Recently, a study published in the journal PNAS and conducted by researchers from Argentina, implied that the presence of sex-skewed training data leads to worse model performance when diagnosing diseases and other medical issues. As reported by Statsnews, the team of researchers experimented with training models where female patients were notably underrepresented or excluded altogether, and found that the algorithm performed substantially worse when diagnosing them. The same also held true for incidents where male patients were excluded or underrepresented.
Over the past half-decade, as AI models and machine learning have become more ubiquitous, more attention has been paid to the problems of biased datasets and the biased machine learning models that result from them. Data bias in machine learning can lead to awkward, socially damaging, and exclusive AI applications, but when it comes to medical applications lives can be on the line. However, despite knowledge of the problem, few studies have attempted to quantify just how damaging biased datasets can be. The study carried out by the research team found that data bias could have more extreme effects than many experts previously estimated.
One of the most popular uses for AI in the past few years, in medical contexts, has been the use of AI models to diagnose patients based on medical images. The research team analyzed models used to detect the presence of various medical conditions like pneumonia, cardiomegaly, or hernias from X-rays. The research teams studied three open-source model architectures: Inception-v3, ResNet, and DenseNet-121. The models were trained on chest X-rays pulled from two open-source datasets originating from Stanford University and the National Institutes of Health. Although the datasets themselves are fairly balanced when it comes to sex representation, the researchers artificially skewed the data by breaking them into subsets where there was a sex imbalance.
The research team created five different training datasets, each composed of different ratios of male/female patient scans. The five training sets were broken down as follows:
- All images were of male patients
- All images were of female patients
- 25% male patients and 75% female patients
- 75% female patients and 25% male patients
- Half male patients and half female patients
After the model was trained on one of the subsets, it was tested on a collection of scans from both male and female patients. There was a notable trend that was present across the various medical conditions, the accuracy of the models was much worse when the training data was significantly sex-skewed. An interesting thing to note is that if one sex was overrepresented in the training data, that sex didn’t seem to benefit from the overrepresentation. Regardless of whether or not the model was trained on data skewed for one sex or the other, it didn’t perform better on that sex compared to when it was trained on an inclusive dataset.

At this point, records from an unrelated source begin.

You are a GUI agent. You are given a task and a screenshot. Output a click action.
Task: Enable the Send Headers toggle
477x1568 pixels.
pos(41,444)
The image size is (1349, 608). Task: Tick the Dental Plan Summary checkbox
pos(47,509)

The senior author of the study, Enzo Ferrante, was quoted by Statnews as explaining that the study underlines how important it is for training data to be diverse and representative for all the populations you intend to test the model in.

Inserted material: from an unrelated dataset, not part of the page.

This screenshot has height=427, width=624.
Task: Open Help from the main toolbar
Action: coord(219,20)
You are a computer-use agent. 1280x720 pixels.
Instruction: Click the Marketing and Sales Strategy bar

It isn’t entirely clear why models trained on one sex tend to perform worse when implemented on another sex. Some of the discrepancies might be due to physiological differences, but various social and cultural factors could also account for some of the difference. For instance, women may tend to receive X-rays at a different stage of progression in their disease when compared to men. If this were true, it could impact the features (and therefore the patterns learned by the model) found within training images. If this is the case, it makes it much more difficult for researchers to de-bias their datasets, as the bias would be baked into the dataset through the mechanisms of data collection.

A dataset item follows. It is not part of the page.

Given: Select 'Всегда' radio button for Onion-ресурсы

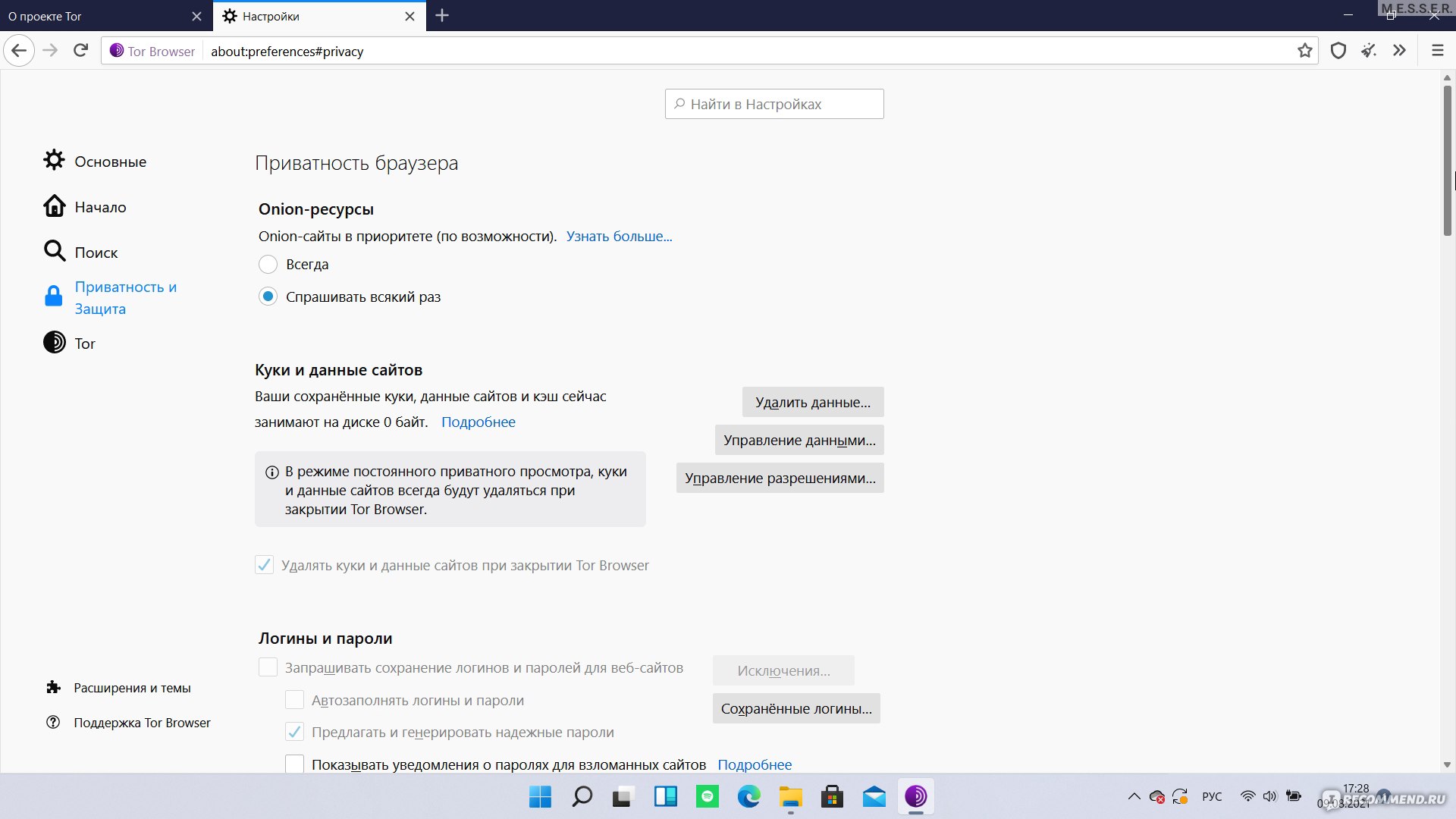Looking at the screenshot, I should (268, 264).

Even researchers who pay close attention to data diversity sometimes have no choice but to work with data that is skewed or biased. Situations where a disparity exists between how medical conditions are diagnosed will often lead to imbalance data. For example, data on breast cancer patients is almost entirely collected from women. Similarly, autism manifests differently between women and men, and as a result, the condition is diagnosed at a much higher rate in boys than girls.
Nonetheless, it’s extremely important for researchers to control for skewed data and data bias in any way that they can. To that end, future studies will help researchers quantify the impact of biased data.